>>>>>
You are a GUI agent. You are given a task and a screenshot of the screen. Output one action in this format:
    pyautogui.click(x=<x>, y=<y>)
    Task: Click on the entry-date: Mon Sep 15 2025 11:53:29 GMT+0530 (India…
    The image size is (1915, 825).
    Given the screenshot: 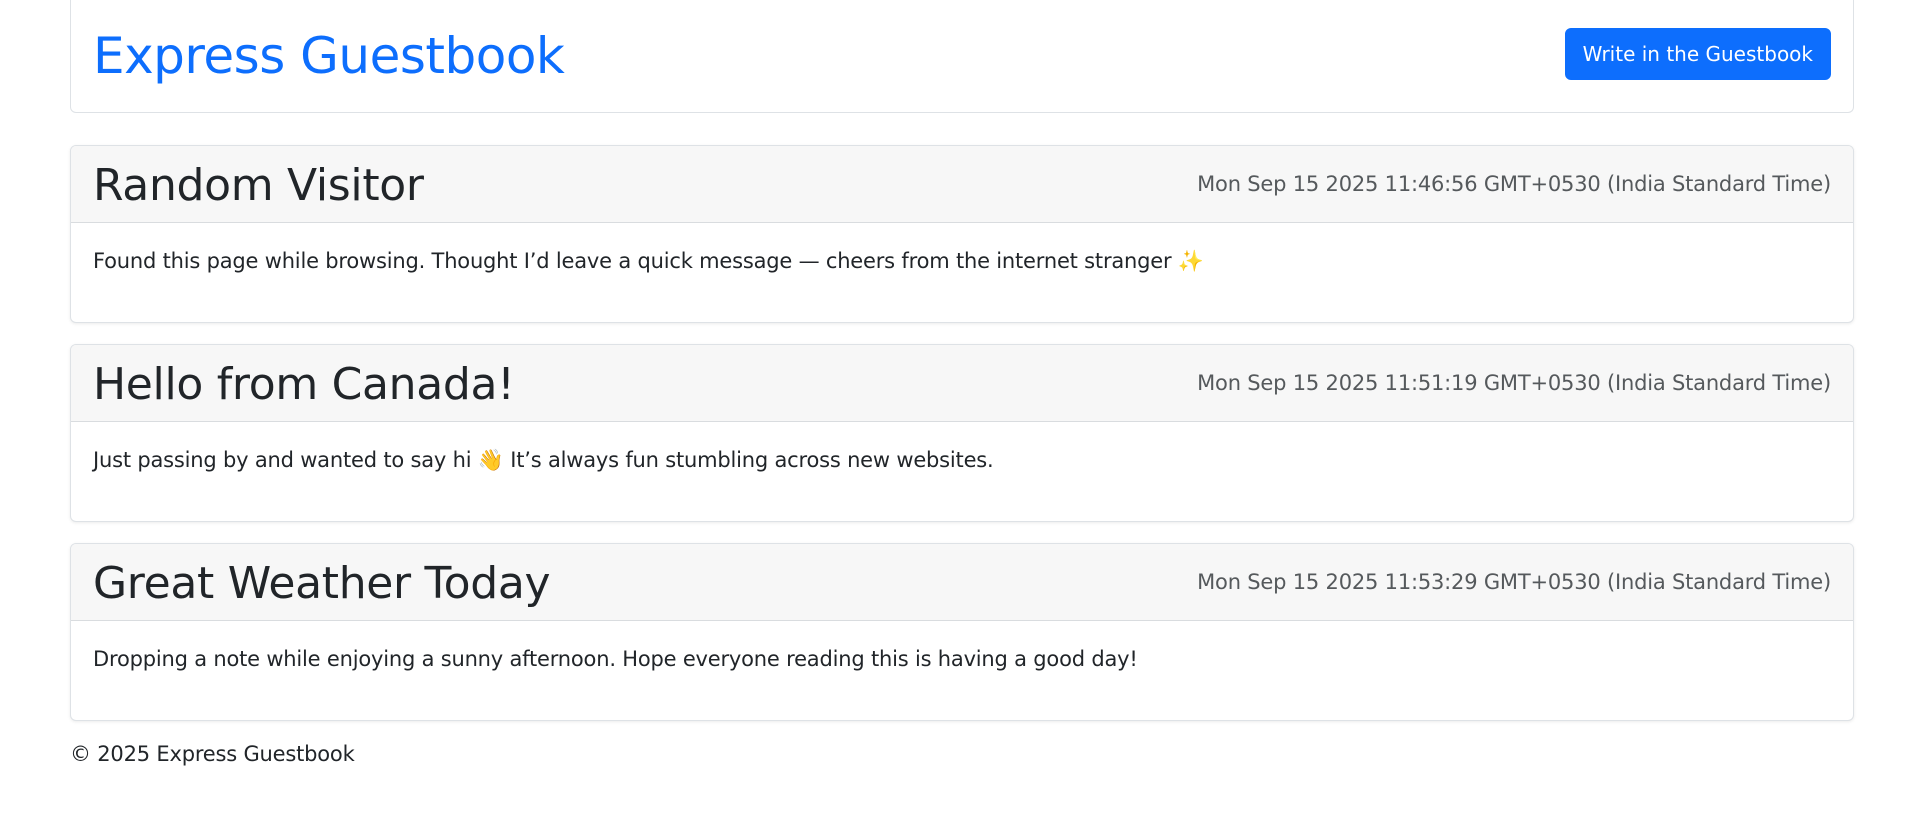 What is the action you would take?
    pyautogui.click(x=1514, y=582)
<<<<<
◆ **Job item**:
Rewrite the material from its start through the line containing "The image size is (1915, 825).", putting "screen agent" in place of "GUI agent" and keeping everything else the same.

◆ **Expected output**:
You are a screen agent. You are given a task and a screenshot of the screen. Output one action in this format:
    pyautogui.click(x=<x>, y=<y>)
    Task: Click on the entry-date: Mon Sep 15 2025 11:53:29 GMT+0530 (India…
    The image size is (1915, 825).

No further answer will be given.